What we ought to be doing is ignoring yet another stunt from an aging showman. The evidence – of his doping and his character – was already overwhelming. Hardly a revelation, this. No, before us stands a terrible man keening for our attention and approval. The interview has yet to broadcast. Still, I’ll bet good money it will high on self-pity. Armstrong will trot out the standard tropes – pressure to win, everyone was doing it, no real choice, too young to know better, you don’t understand the culture – blah, blah, blah. Oprah will nod and purr and murmur. There will likely be something about how the culture is at fault – shame on us for feting excellence and winners, for we pushed a poor buy down a dangerous path.
Oprah’s brand has always relied heavily on wildly contradictory praise for the will and vilification of external pressures as it suits the narrative, already proofed, printed, and circulated; usually, people get to claim free will to the exact extent that it makes them look good. Which is the same as pattering on about the courage of their convictions only when it took no courage to act as they did and ascribing everything else to that damn external pressure. Largely absent from the Oprah-verse are people who did the right thing when it took rare courage and who paid for it. For one thing, they don’t make good television.

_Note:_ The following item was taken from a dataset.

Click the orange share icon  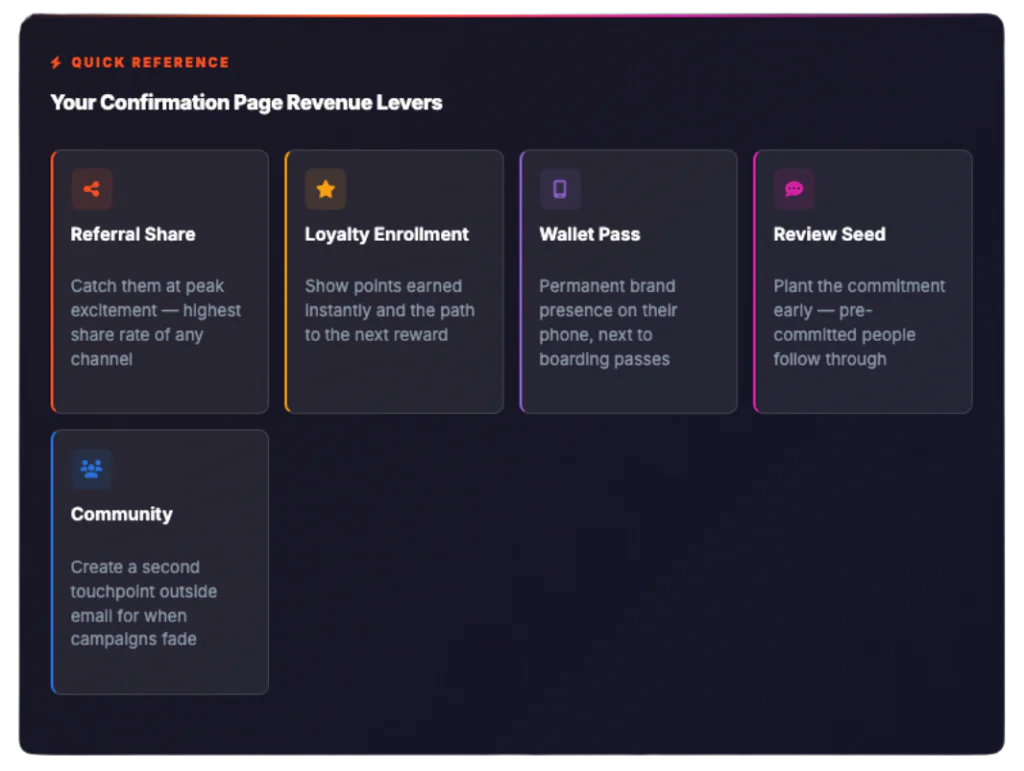click(92, 189)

We’re terrified of what those people might tell us and what they might ask us to consider about ourselves and what our future actions will be. We say we seek meaning, but we usually won’t go further than looking for it in easy places. We like – really, really like – certain ‘pressure’, for it allows us to do as we wish and disown responsibility. Oprah and her ilk pressure us to buy new shoes because we’re worth it, as if putting a pair of Manolo Blahniks on the credit card is some noble statement. That sort of ‘be the best you that you’ve ever been’ pablum almost never asks us to consider forgoing goodies in the short term and is even less likely to ask us to think about how our actions affect others, about what our responsibilities to our fellow men might be. The pressure of a genuinely moral man challenging us to try the hard road? Frankly, that terrifies most of us.
The man Armstrong should have been? That guy probably does exist. A kid with some cycling talent but not enough to go pro unless he doped. That kid was given an ultimatum and chose not to take drugs. After that moment, his calls went unreturned and he now has a simple life in the vast American suburbs. He probably rides his bike for fun and worries about paying the bills. He knows he did the right thing, but he lacks money, fame, and cache. Maybe, given the choice again, he’d fill his veins with drugs and his mouth with lies. But maybe he’d make the same choice again.

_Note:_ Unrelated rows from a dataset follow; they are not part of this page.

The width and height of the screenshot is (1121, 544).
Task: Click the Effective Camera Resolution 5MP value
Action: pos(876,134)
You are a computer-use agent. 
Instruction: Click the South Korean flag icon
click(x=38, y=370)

Few people – certainly not Oprah – want to tell the story of a person who made a free will choice to do the right thing and paid for it. For one thing, showing the rest of us the true cost of acting morally can be disheartening. For another, too many stories like that could trigger real examination of why we reward bad behavior. Perhaps on the level of isolated, individual cases, more people might start to meditate deeply on where we really ought to search for our value – popularity among strangers or a certain level of inwardness.